Soy isoflavones may support bone health and improve your cholesterol levels, according to the Linus Pauling Institute Micronutrient Information Center. The specific processing method used to extract the final edible soy product from the raw soy plant after harvest determines the exact amount of soy isoflavones in a product. Many foods are rich in this substance, which is classified as a phytoestrogen for its estrogen-like action. A few foods, however, stand out as the best sources of soy isoflavones.
Soy protein concentrate can be the most concentrated source of soy isoflavones, with up to 102 mg total isoflavones in 3.5 oz. of soy protein. This serving size has 57 g protein, or more than 100 percent of the daily value, and 5 g heart-healthy dietary fiber. Other pure soy products with isoflavones include boiled soybeans, with 47 mg per 1/2 cup, roasted soybeans, with 37 mg and boiled green soybeans, with 12 mg isoflavones per 1/2 cup.

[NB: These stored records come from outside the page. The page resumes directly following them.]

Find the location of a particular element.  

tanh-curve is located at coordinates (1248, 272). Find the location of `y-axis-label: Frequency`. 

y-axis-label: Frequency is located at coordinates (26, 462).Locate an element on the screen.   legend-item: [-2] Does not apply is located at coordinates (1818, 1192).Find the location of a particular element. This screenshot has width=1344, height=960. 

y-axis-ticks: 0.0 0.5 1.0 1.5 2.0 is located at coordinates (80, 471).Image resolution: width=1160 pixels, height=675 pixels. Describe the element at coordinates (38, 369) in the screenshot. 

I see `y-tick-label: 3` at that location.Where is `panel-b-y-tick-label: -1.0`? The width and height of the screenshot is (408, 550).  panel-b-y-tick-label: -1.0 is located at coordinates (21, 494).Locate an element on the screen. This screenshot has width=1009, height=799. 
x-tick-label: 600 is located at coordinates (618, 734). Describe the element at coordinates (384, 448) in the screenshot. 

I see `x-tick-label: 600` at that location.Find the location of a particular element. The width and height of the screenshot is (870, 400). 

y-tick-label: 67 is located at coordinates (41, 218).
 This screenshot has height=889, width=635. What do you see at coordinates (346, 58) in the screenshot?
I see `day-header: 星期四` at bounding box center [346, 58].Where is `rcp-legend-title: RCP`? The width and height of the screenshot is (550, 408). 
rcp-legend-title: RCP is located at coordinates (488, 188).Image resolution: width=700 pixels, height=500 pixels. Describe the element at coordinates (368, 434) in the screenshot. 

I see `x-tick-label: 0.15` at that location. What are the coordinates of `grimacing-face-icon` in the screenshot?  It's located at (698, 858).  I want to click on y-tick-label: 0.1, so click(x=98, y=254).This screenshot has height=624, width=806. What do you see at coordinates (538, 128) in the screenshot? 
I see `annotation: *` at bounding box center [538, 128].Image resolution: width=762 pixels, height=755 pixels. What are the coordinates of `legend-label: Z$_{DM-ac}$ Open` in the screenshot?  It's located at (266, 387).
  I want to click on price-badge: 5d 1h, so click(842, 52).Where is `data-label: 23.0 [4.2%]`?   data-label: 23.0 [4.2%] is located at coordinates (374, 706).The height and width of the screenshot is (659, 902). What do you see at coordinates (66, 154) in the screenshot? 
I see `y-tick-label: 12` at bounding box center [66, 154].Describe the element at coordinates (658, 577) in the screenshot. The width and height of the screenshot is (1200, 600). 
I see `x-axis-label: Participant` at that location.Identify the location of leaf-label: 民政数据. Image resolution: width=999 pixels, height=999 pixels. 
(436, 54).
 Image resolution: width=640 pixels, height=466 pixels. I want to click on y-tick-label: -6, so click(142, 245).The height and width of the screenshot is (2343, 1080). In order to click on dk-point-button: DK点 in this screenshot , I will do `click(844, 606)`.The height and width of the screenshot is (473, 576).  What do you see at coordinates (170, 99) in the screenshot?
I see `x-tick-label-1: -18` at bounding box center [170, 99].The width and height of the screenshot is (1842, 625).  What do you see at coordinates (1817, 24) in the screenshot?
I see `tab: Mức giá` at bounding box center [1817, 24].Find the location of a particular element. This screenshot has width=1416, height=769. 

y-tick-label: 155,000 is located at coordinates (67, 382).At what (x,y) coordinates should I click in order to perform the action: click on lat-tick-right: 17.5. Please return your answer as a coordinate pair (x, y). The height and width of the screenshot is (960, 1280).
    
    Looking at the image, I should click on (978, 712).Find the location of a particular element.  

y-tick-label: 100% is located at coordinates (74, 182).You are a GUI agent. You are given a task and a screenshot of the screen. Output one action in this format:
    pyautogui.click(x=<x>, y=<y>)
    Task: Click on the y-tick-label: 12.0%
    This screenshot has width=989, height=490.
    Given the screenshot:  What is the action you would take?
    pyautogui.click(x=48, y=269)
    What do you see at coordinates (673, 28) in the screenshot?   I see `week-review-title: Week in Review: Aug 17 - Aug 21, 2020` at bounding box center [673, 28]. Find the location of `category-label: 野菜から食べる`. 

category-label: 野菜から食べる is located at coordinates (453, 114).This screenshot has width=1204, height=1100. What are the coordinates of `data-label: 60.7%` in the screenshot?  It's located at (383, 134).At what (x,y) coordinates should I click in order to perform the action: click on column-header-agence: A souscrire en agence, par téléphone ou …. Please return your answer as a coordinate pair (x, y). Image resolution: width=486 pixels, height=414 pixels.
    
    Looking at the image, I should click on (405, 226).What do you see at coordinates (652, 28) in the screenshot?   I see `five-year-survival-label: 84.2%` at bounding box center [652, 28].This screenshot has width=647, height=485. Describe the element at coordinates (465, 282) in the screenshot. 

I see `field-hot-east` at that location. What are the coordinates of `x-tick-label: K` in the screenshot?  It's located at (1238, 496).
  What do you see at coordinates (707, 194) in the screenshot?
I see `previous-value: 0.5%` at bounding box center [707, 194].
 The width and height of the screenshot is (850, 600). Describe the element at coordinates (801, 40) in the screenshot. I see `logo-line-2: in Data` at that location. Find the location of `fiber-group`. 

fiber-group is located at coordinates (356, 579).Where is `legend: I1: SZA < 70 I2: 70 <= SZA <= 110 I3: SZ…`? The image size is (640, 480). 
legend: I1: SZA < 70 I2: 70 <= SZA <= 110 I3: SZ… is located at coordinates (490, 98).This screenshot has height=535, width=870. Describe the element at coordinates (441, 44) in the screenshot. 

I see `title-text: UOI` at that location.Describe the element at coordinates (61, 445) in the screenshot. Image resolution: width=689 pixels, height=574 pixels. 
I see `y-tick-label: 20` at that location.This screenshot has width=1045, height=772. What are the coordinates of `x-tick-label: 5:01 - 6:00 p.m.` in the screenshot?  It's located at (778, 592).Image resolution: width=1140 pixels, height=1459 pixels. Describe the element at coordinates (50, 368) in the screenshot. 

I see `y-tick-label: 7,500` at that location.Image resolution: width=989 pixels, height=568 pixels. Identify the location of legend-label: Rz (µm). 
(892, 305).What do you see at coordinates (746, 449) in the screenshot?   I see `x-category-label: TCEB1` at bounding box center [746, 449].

A 1/2-cup serving of miso, used to make soup or as flavoring for sauces, provides 59 mg isoflavones. There are about 37 mg isoflavones in a 3-oz. serving of tempeh, a fermented soybean paste for soups, stews or casseroles. Tofu, the curd from pressed soybean milk, has 20 mg isoflavones per 1/2 cup. These fermented soy-derived products may contain probiotics, which are healthy bacteria that live in your gut and support a healthy immune system, according to MayoClinic.com.
Soy milk has 30 mg isoflavones per cup, non-dairy yogurt has 21 mg per cup, and a 1 oz. of soy-based mozzarella cheese has 2 mg isoflavones, according to the Linus Pauling Institute Micronutrient Information Center. Fortified soy-based dairy substitutes can be as high in calcium as milk, yogurt or cheese made with real milk. Flavored soy milk and soy yogurt may be high in calories from added sugars, so choose plain varieties.
Soy-based meatless hot dogs have about 11 mg isoflavones each, and meatless sausage provides 3 mg. Eating plant-based protein foods, such as soy-based meat substitutes, as alternatives to animal proteins may lower your risk for heart disease, according to Mayo Clinic. They are cholesterol-free and very low in unhealthy saturated fat. Substitute them for chicken, beef or sandwich meat.